Highlights of awarded and pending funding:

- South Gardner Village Center utility upgrades: Stevens said a $1,480,000 FY26 MassWorks MWIP award will be used to move overhead utility wires underground, repave and improve curb work along a downtown block (streets cited include East Bridal, Union, Prospect, Chelsea and High Street); execution of the contract awaits state completion of paperwork.

- Rear Main projects: Stevens described two related grants. A FY23 MassWorks project (north side) of about $4.1 million is ongoing with a contractor-stated substantial-completion date of May 31, 2026 for parking, a water feature, green space and undergrounding of utilities. A separate FY25 Housing Works infrastructure grant (south or remaining half) of roughly $3.5 million was described as upcoming; part of that site depends on acquiring parcels that Cumberland Farms had intended to gift but which a leasing company now seeks to sell. Stevens said the city is exploring GRA financing and a MassDevelopment loan; a committee member asked and Stevens provided a fair-market estimate of $455,000 for the parcel in question.

- CDBG awards and environmental checks: A $340,000 CDBG award was signed for Willow Street pedestrian improvements (crosswalk signage, lighting and accessibility enhancements) but the grant agreement with the Executive Office of Housing and Livable Communities (EOHLC) is pending. A $122,000 CDBG award will fund fire-safety upgrades at the Waterford Community Center; Stevens reported radon testing at the site returned readings between roughly 0.4 and 0.7 (staff noted those are below the cited acceptable range of 2 nd 4 pCi/L), allowing the project to move forward. The Greenwood Memorial pavilion project was reclassified to use FY24 CDBG funds, with the award listed at $719,342.51; EOHLC granted approval to proceed using previously approved census-tract data tied to earlier LMI status.

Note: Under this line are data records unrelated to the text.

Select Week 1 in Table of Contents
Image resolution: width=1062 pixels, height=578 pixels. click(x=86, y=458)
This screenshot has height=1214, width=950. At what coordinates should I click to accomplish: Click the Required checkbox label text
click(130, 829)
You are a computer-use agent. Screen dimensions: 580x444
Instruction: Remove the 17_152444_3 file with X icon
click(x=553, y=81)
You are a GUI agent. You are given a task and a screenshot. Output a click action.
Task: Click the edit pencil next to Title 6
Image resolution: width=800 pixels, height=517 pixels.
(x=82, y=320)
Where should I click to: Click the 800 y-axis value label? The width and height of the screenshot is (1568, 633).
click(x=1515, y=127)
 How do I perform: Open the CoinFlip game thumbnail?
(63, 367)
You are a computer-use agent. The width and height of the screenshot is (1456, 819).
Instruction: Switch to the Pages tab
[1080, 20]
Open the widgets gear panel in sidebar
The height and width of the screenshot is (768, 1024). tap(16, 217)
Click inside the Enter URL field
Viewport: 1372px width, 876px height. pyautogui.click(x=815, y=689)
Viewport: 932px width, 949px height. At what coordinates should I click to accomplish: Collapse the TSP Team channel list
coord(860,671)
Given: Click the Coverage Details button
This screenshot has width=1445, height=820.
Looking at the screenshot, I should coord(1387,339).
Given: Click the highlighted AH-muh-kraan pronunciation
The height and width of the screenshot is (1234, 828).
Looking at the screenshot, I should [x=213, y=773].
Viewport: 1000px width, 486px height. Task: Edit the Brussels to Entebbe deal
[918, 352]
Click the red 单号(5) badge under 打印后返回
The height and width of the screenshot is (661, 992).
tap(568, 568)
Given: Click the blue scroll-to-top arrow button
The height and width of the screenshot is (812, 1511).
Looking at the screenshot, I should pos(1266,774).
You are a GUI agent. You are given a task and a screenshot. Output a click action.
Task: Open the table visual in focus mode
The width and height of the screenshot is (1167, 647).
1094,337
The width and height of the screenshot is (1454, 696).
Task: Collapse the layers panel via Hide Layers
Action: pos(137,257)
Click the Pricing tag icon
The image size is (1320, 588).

- Trails and mobility planning: The city applied for a MassTrails planning grant (approx. $200,000 with a $50,000 municipal match) to plan the remainder of the North Central Pathway. Separately, a RAISE grant-funded downtown mobility plan of just over $1.2 million is awaiting FHWA contract language; the planning work may include preliminary engineering for a potential 4-story parking-structure site on West Street, though staff emphasized the work is planning and engineering only, not construction authorization.

- Keys Road culvert replacement: Stevens said the culvert serving 50—5 residents requires replacement. The city applied for a community culvert grant and an MVP grant; Stevens cited figures in the discussion that sum to about $2,014,000 for converting the culvert to a full bridge (speaker stated the community culvert award as "90,000 or $900,000" and the MVP request as $1,110,000). Stevens said multiple grants are being pursued because local funds alone cannot cover the full cost.

Stevens and the chair asked staff to include funding source labels (state, federal, etc.) in the published minutes for transparency. Several items remain pending until grant agreements or federal reviews are complete. The committee agreed to keep the items on the subcommittee agenda for ongoing quarterly updates.